Eat Country Ham Month
That’s right. You heard correctly.
Eat. Country. Ham.
If you’re wondering whether I like country ham or not…I love it. So much so in fact, when I realized what this month was about my initial thought was, “shouldn’t this be November?“, but then remembered I’m in the minority with my stance on turkey.
SPOILER: I can’t stand it. *except when my partner’s mother makes it because there’s a lot going on there*
But back on track with the country ham because I learned a LOT:
- Virginia is famous for their country ham
- it’s dry cured with a mix of salt, sugar, nitrate as well as other spices
- most are hardwood smoked (Hickory & Red Oak are common)

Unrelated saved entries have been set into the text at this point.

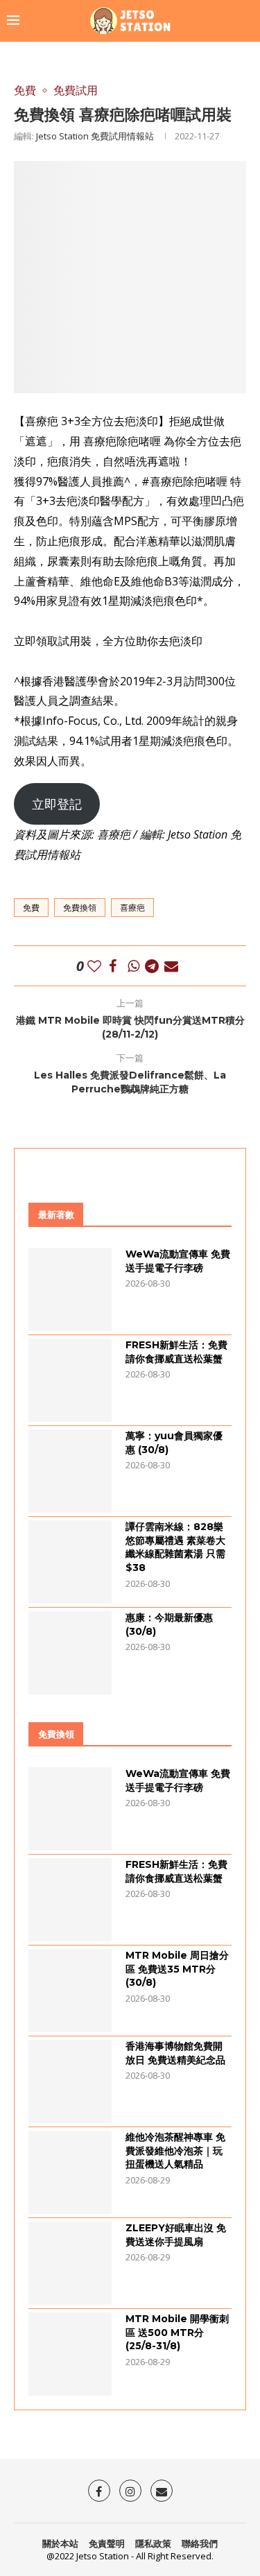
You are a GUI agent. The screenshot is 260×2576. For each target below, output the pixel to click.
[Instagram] (130, 2491)
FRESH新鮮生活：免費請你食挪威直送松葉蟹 (176, 1352)
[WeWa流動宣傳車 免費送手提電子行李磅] (70, 1289)
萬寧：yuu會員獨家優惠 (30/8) (174, 1442)
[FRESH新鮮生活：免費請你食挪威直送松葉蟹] (70, 1380)
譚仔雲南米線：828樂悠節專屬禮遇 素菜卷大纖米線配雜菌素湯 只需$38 (175, 1547)
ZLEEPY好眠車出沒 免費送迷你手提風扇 (175, 2235)
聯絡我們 (200, 2543)
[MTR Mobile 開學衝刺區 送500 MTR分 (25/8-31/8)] (70, 2354)
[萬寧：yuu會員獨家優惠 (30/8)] (70, 1471)
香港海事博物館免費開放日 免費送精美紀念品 (175, 2053)
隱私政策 (153, 2543)
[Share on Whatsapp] (133, 965)
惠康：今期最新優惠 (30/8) (169, 1624)
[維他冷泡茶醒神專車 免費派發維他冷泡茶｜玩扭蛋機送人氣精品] (70, 2172)
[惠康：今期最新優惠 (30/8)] (70, 1652)
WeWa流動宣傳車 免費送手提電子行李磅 (177, 1261)
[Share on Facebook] (112, 965)
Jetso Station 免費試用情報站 (95, 136)
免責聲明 (107, 2543)
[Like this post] (94, 965)
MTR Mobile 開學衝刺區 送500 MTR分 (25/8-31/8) (177, 2332)
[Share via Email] (171, 965)
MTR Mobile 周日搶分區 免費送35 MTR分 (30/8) (177, 1969)
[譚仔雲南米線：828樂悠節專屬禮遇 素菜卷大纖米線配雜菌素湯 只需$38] (70, 1562)
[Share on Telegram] (152, 965)
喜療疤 (132, 907)
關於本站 (60, 2543)
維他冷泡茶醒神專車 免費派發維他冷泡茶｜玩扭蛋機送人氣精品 (175, 2150)
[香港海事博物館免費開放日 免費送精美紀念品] (70, 2081)
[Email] (161, 2491)
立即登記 (57, 804)
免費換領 (79, 907)
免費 (31, 907)
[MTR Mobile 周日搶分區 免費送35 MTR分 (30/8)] (70, 1990)
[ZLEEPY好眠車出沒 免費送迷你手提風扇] (70, 2263)
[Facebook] (99, 2491)
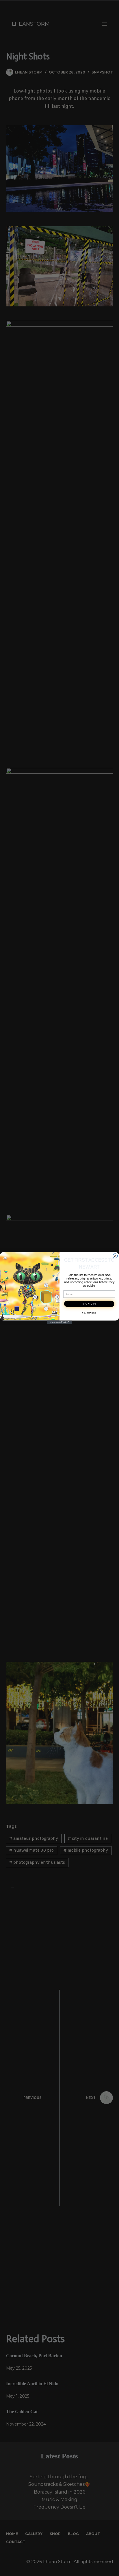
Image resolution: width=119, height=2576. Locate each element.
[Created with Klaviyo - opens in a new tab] (59, 1322)
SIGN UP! (89, 1303)
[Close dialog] (115, 1256)
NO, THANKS (89, 1313)
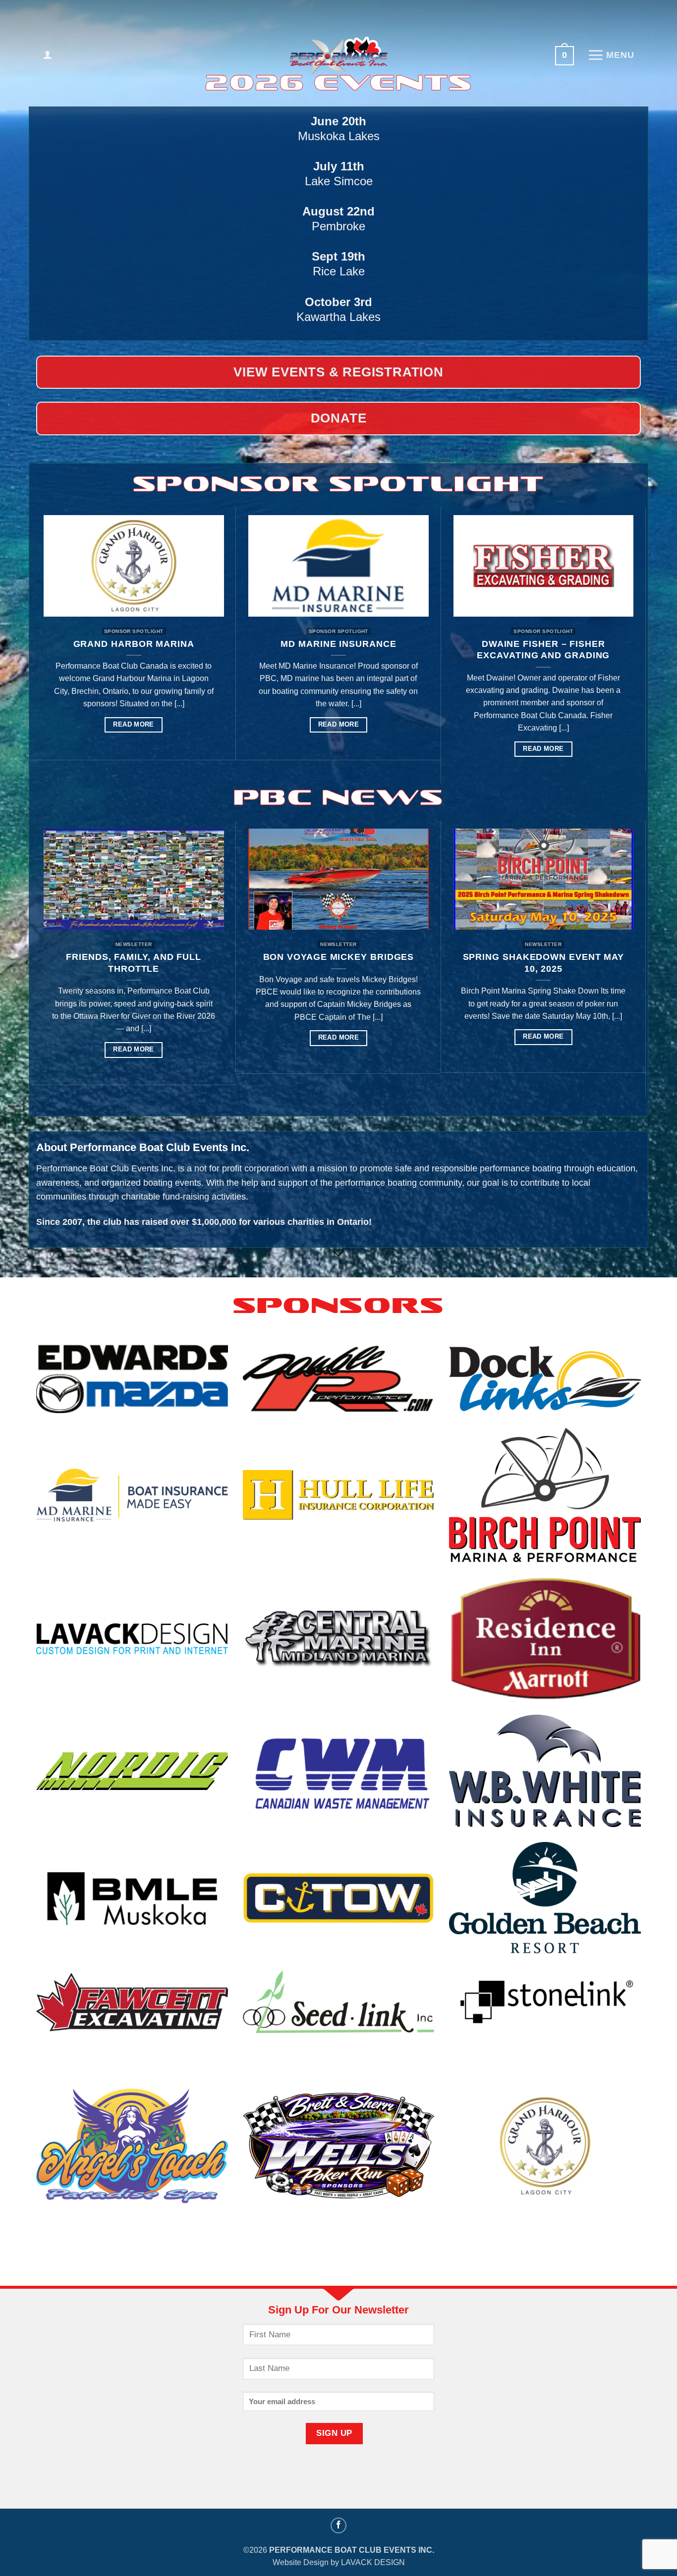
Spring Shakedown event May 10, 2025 (313, 963)
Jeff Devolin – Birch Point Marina (584, 650)
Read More (174, 748)
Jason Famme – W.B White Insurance (379, 650)
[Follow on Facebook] (339, 2526)
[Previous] (36, 645)
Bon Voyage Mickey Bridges (107, 957)
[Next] (640, 645)
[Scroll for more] (338, 1253)
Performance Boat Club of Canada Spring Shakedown (518, 963)
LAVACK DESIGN (373, 2562)
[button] (47, 54)
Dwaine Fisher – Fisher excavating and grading (174, 650)
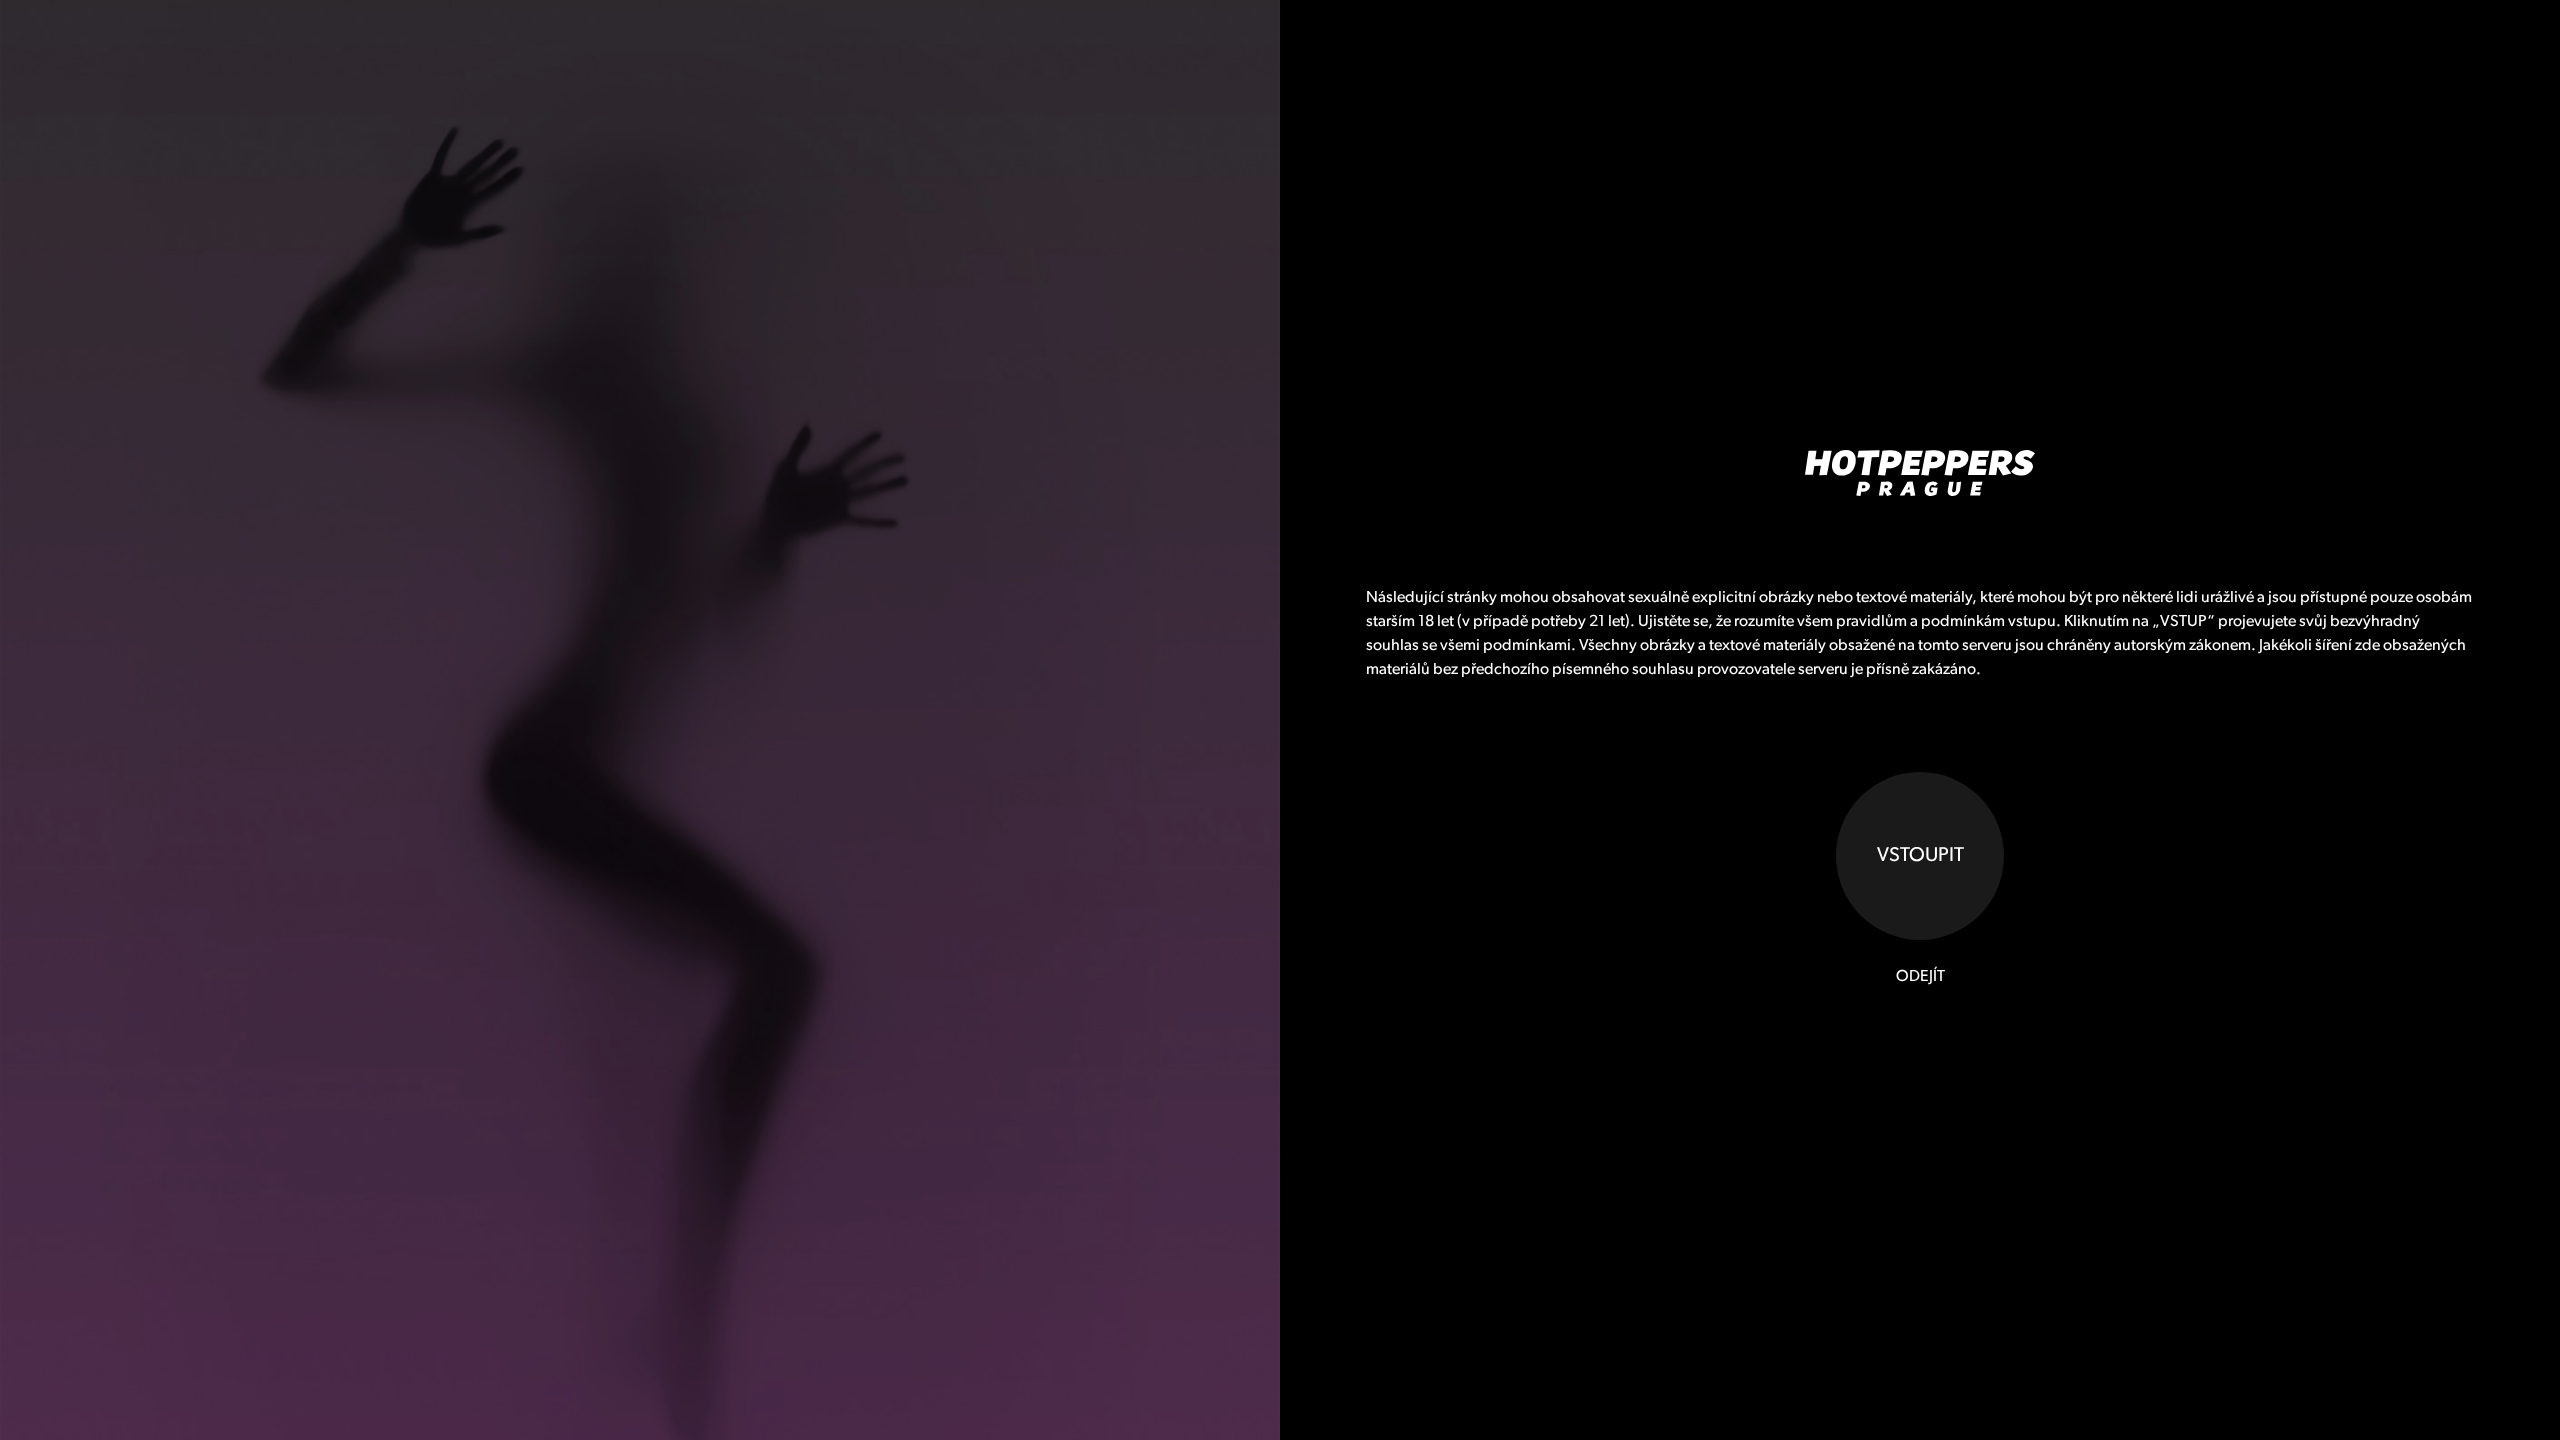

- it can be left to age from three months to upwards of three years
- the majority are cured in family owned and operated facilities
- there is a Ham Belt
- Kentucky, North Carolina, Tennessee, and Virginia
- this whole time I was thinking of honey baked ham
So it might of taken me a bit to work through my confusion since I truly thought we were talking about honey baked ham (
don’t know why), but it all came together. Even though I don’t live in the ham belt I’ve still had my fair share of country ham- normally during breakfast at a good diner.
Do I recommend it? Absolutely. Give it a shot and share your thoughts since I’ve been told it’s a bit of an acquired taste.